__ENTRIES SHOWN__
-------------------------
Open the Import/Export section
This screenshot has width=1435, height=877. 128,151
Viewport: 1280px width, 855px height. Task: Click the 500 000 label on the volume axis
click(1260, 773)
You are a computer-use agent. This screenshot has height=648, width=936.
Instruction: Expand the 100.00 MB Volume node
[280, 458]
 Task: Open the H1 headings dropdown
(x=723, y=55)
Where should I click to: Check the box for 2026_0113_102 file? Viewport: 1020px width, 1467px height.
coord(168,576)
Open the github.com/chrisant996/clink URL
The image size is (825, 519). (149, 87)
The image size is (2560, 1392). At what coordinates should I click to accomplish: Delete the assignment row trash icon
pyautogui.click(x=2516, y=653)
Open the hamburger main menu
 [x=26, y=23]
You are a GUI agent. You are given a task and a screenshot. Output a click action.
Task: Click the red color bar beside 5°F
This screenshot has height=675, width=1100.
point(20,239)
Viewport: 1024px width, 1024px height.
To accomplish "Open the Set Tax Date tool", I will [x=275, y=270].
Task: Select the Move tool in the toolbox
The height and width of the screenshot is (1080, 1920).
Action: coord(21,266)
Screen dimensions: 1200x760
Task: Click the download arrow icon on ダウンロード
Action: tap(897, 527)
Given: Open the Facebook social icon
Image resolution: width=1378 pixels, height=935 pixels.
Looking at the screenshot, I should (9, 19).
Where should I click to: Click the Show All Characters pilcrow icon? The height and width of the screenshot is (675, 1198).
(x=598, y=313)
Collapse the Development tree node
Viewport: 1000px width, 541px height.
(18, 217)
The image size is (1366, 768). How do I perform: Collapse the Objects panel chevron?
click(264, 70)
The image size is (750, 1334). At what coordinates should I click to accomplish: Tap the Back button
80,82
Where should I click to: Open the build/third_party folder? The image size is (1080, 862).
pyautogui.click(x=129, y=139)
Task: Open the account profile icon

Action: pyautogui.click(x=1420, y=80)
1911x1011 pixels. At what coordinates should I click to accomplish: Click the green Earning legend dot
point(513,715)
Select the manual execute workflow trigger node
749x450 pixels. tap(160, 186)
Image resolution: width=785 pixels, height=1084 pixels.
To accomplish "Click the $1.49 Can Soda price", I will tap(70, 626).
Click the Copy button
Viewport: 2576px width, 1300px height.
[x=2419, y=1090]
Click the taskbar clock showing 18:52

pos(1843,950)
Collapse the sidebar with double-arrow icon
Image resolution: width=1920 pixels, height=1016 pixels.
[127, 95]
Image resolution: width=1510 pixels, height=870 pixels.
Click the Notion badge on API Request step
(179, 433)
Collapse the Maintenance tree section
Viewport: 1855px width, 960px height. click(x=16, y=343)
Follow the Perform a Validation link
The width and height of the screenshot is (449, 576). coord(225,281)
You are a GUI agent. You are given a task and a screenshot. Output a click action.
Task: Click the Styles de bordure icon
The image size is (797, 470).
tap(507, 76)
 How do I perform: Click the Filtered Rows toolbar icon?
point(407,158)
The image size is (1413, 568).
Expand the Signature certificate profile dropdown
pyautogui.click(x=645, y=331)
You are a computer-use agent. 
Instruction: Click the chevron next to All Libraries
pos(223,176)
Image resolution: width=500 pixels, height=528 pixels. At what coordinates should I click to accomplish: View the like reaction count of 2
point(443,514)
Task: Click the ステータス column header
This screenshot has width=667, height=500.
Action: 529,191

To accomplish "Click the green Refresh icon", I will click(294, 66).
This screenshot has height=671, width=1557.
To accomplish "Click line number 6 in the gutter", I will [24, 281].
-------------------------
__WHAT THE TASK ASKS__
Recast the listing above as a numbered list, one entry per line, leaving out the blank lines.

__OUTPUT OF THE EXERCISE__
1. Open the Import/Export section
2. This screenshot has width=1435, height=877. 128,151
3. Viewport: 1280px width, 855px height. Task: Click the 500 000 label on the volume axis
4. click(1260, 773)
5. You are a computer-use agent. This screenshot has height=648, width=936.
6. Instruction: Expand the 100.00 MB Volume node
7. [280, 458]
8.  Task: Open the H1 headings dropdown
9. (x=723, y=55)
10. Where should I click to: Check the box for 2026_0113_102 file? Viewport: 1020px width, 1467px height.
11. coord(168,576)
12. Open the github.com/chrisant996/clink URL
13. The image size is (825, 519). (149, 87)
14. The image size is (2560, 1392). At what coordinates should I click to accomplish: Delete the assignment row trash icon
15. pyautogui.click(x=2516, y=653)
16. Open the hamburger main menu
17.  [x=26, y=23]
18. You are a GUI agent. You are given a task and a screenshot. Output a click action.
19. Task: Click the red color bar beside 5°F
20. This screenshot has height=675, width=1100.
21. point(20,239)
22. Viewport: 1024px width, 1024px height.
23. To accomplish "Open the Set Tax Date tool", I will [x=275, y=270].
24. Task: Select the Move tool in the toolbox
25. The height and width of the screenshot is (1080, 1920).
26. Action: coord(21,266)
27. Screen dimensions: 1200x760
28. Task: Click the download arrow icon on ダウンロード
29. Action: tap(897, 527)
30. Given: Open the Facebook social icon
31. Image resolution: width=1378 pixels, height=935 pixels.
32. Looking at the screenshot, I should (9, 19).
33. Where should I click to: Click the Show All Characters pilcrow icon? The height and width of the screenshot is (675, 1198).
34. (x=598, y=313)
35. Collapse the Development tree node
36. Viewport: 1000px width, 541px height.
37. (18, 217)
38. The image size is (1366, 768). How do I perform: Collapse the Objects panel chevron?
39. click(264, 70)
40. The image size is (750, 1334). At what coordinates should I click to accomplish: Tap the Back button
41. 80,82
42. Where should I click to: Open the build/third_party folder? The image size is (1080, 862).
43. pyautogui.click(x=129, y=139)
44. Task: Open the account profile icon
45. Action: pyautogui.click(x=1420, y=80)
46. 1911x1011 pixels. At what coordinates should I click to accomplish: Click the green Earning legend dot
47. point(513,715)
48. Select the manual execute workflow trigger node
49. 749x450 pixels. tap(160, 186)
50. Image resolution: width=785 pixels, height=1084 pixels.
51. To accomplish "Click the $1.49 Can Soda price", I will tap(70, 626).
52. Click the Copy button
53. Viewport: 2576px width, 1300px height.
54. [x=2419, y=1090]
55. Click the taskbar clock showing 18:52
56. pos(1843,950)
57. Collapse the sidebar with double-arrow icon
58. Image resolution: width=1920 pixels, height=1016 pixels.
59. [127, 95]
60. Image resolution: width=1510 pixels, height=870 pixels.
61. Click the Notion badge on API Request step
62. (179, 433)
63. Collapse the Maintenance tree section
64. Viewport: 1855px width, 960px height. click(x=16, y=343)
65. Follow the Perform a Validation link
66. The width and height of the screenshot is (449, 576). coord(225,281)
67. You are a GUI agent. You are given a task and a screenshot. Output a click action.
68. Task: Click the Styles de bordure icon
69. The image size is (797, 470).
70. tap(507, 76)
71.  How do I perform: Click the Filtered Rows toolbar icon?
72. point(407,158)
73. The image size is (1413, 568).
74. Expand the Signature certificate profile dropdown
75. pyautogui.click(x=645, y=331)
76. You are a computer-use agent. 
77. Instruction: Click the chevron next to All Libraries
78. pos(223,176)
79. Image resolution: width=500 pixels, height=528 pixels. At what coordinates should I click to accomplish: View the like reaction count of 2
80. point(443,514)
81. Task: Click the ステータス column header
82. This screenshot has width=667, height=500.
83. Action: 529,191
84. To accomplish "Click the green Refresh icon", I will click(294, 66).
85. This screenshot has height=671, width=1557.
86. To accomplish "Click line number 6 in the gutter", I will [24, 281].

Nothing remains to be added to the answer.